**Exercise prompt**
Return every line of the items below that contains the word "checkmark".

[Items from a data collection]
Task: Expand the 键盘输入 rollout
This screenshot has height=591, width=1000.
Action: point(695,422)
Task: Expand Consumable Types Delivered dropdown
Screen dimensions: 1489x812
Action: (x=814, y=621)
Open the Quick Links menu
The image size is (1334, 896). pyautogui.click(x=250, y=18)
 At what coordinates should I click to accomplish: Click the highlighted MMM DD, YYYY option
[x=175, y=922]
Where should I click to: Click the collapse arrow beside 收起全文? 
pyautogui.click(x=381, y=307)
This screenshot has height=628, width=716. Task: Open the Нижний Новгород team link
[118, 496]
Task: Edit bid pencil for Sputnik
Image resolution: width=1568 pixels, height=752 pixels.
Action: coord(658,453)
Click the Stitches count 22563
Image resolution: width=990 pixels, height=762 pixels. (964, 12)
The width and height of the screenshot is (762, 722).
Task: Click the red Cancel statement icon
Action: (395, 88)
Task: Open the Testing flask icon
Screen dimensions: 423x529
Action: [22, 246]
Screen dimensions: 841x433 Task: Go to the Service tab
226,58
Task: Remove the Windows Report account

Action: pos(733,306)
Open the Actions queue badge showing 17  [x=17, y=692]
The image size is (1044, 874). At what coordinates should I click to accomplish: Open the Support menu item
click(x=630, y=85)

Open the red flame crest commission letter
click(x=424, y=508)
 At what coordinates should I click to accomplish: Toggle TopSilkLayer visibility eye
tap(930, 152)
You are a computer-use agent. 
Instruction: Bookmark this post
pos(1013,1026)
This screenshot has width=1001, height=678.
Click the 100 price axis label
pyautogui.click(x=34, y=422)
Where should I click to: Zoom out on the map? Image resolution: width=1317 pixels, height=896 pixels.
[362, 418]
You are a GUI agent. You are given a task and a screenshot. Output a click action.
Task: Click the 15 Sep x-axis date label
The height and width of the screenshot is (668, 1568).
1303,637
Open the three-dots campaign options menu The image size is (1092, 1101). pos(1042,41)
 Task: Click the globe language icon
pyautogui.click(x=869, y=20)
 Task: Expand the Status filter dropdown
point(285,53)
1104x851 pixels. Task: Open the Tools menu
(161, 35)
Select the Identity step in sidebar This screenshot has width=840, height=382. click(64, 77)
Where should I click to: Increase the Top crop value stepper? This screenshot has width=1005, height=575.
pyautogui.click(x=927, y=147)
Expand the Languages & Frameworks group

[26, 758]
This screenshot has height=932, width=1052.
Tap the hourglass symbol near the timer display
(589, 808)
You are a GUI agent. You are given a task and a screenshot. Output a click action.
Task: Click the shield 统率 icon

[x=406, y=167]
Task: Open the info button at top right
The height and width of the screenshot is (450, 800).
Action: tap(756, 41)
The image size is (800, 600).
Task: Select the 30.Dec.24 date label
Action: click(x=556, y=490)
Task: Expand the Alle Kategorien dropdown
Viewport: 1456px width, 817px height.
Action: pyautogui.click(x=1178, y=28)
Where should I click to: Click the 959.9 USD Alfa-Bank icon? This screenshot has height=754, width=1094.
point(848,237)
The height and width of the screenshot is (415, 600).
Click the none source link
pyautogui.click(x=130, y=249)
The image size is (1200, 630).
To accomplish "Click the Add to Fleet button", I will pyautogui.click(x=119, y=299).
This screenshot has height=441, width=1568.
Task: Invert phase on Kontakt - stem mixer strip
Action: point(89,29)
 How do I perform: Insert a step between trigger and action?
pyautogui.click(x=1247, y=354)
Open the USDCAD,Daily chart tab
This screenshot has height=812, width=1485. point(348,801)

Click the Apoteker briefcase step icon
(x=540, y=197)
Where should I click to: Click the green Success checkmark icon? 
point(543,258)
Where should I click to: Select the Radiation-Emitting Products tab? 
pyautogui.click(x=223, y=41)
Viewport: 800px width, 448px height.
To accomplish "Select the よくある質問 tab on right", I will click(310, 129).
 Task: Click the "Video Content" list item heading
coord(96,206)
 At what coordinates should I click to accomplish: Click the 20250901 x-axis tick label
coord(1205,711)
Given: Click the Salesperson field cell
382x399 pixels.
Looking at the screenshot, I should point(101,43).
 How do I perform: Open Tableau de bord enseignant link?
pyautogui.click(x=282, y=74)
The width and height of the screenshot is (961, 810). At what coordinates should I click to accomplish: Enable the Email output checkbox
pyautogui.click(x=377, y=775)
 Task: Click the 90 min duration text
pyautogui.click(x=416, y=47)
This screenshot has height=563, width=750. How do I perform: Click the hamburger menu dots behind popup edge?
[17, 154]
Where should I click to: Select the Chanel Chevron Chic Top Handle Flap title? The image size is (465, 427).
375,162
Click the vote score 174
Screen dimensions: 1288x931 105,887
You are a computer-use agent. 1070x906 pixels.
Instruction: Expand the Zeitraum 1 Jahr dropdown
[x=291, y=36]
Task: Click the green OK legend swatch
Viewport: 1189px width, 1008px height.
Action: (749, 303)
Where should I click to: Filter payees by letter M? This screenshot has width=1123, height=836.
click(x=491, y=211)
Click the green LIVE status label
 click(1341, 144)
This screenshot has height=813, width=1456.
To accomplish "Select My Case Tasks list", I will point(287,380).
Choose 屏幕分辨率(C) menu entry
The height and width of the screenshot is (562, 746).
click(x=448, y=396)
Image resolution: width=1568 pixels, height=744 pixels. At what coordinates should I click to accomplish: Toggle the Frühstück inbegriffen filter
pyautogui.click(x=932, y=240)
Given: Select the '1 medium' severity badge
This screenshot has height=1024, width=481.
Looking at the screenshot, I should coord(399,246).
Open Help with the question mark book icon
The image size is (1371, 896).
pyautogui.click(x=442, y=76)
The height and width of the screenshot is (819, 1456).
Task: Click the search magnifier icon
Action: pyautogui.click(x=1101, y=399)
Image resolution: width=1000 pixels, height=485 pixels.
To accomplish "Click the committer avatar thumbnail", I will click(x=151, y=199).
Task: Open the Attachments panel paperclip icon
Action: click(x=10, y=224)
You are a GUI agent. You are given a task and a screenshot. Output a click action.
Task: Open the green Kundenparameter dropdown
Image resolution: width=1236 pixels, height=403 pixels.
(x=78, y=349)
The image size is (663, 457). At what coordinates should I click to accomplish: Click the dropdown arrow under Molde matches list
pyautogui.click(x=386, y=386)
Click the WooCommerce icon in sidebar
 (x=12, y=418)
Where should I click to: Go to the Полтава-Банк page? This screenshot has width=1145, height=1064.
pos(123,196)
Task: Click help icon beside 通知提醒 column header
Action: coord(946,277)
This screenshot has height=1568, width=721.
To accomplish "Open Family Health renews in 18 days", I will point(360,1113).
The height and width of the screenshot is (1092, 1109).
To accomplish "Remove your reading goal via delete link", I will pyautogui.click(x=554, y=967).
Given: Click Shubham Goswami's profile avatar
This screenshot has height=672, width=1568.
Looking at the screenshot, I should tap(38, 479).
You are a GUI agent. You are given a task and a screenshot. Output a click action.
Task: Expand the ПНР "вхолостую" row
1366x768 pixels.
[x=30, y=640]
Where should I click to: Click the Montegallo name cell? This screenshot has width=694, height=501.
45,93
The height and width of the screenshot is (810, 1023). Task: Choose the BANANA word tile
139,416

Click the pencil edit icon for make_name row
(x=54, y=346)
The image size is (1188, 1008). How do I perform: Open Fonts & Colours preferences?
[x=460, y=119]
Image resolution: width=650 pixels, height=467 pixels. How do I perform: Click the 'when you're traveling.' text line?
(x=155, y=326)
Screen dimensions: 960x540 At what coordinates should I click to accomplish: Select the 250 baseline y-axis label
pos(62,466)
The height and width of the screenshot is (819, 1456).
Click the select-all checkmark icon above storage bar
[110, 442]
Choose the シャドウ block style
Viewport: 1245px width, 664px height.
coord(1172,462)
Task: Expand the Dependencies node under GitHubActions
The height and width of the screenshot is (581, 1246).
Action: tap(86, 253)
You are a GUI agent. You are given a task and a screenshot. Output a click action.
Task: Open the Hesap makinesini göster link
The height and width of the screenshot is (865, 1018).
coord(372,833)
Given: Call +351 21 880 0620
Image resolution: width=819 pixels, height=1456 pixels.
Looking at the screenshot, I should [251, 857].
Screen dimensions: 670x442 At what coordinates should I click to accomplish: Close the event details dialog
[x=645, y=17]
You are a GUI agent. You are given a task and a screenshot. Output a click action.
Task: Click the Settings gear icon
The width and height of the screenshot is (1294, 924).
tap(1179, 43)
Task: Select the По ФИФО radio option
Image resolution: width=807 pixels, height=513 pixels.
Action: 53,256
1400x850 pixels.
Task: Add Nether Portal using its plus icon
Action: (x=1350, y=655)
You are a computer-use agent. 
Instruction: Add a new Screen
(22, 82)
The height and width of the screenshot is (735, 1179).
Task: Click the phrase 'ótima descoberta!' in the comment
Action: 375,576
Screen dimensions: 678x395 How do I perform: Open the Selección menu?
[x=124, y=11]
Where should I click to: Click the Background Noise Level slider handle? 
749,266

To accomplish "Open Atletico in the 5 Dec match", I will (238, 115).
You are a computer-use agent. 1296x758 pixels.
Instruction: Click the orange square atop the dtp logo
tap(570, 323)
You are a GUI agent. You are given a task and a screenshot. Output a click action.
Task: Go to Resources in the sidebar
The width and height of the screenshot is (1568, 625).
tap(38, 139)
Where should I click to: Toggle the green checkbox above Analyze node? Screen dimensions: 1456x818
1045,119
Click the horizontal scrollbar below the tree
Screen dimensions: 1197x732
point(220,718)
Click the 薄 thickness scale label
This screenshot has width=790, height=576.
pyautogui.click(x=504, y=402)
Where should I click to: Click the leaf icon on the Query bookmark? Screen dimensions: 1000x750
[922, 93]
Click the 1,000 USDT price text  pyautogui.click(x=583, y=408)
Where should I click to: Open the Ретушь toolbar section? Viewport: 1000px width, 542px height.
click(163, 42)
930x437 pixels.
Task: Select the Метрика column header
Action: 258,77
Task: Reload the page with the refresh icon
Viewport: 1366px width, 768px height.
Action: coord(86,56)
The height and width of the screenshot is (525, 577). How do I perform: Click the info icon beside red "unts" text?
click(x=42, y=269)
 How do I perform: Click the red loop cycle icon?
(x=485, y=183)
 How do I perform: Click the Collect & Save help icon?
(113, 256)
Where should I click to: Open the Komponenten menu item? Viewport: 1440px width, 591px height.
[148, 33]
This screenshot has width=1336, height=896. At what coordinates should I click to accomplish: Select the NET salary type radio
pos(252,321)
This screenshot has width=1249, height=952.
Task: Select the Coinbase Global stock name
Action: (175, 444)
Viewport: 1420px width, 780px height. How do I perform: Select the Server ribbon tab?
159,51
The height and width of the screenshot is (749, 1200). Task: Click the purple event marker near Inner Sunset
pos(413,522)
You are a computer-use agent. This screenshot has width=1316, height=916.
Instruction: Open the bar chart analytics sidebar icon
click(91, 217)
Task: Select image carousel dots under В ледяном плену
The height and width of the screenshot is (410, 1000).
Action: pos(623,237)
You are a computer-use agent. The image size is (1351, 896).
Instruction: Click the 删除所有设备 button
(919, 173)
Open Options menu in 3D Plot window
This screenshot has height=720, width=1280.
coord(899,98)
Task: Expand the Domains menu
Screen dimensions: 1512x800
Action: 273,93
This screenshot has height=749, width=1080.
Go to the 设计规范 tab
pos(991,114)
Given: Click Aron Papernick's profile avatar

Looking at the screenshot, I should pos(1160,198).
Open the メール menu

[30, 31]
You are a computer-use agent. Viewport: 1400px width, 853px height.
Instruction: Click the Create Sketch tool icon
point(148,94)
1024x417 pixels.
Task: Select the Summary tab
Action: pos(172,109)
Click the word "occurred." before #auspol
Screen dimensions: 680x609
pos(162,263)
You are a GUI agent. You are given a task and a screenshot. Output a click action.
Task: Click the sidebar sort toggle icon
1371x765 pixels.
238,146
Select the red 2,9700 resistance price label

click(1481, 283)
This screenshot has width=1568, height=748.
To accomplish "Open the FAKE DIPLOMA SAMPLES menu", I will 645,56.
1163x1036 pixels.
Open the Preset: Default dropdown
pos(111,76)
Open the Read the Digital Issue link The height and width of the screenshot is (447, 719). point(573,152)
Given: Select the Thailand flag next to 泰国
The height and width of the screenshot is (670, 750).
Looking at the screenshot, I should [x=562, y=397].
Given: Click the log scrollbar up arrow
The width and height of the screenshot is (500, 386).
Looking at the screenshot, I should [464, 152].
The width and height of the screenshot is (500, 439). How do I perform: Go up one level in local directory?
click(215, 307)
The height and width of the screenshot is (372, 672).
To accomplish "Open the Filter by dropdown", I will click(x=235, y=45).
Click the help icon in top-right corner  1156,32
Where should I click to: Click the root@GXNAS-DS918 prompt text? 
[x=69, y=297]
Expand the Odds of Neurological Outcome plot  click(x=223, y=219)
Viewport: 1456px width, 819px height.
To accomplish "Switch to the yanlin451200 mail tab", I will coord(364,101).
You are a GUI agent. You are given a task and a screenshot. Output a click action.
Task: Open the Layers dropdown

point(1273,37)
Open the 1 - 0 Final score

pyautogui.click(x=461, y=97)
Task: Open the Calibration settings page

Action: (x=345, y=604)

**Right answer**
Where should I click to: Click the green Success checkmark icon? 
Click the select-all checkmark icon above storage bar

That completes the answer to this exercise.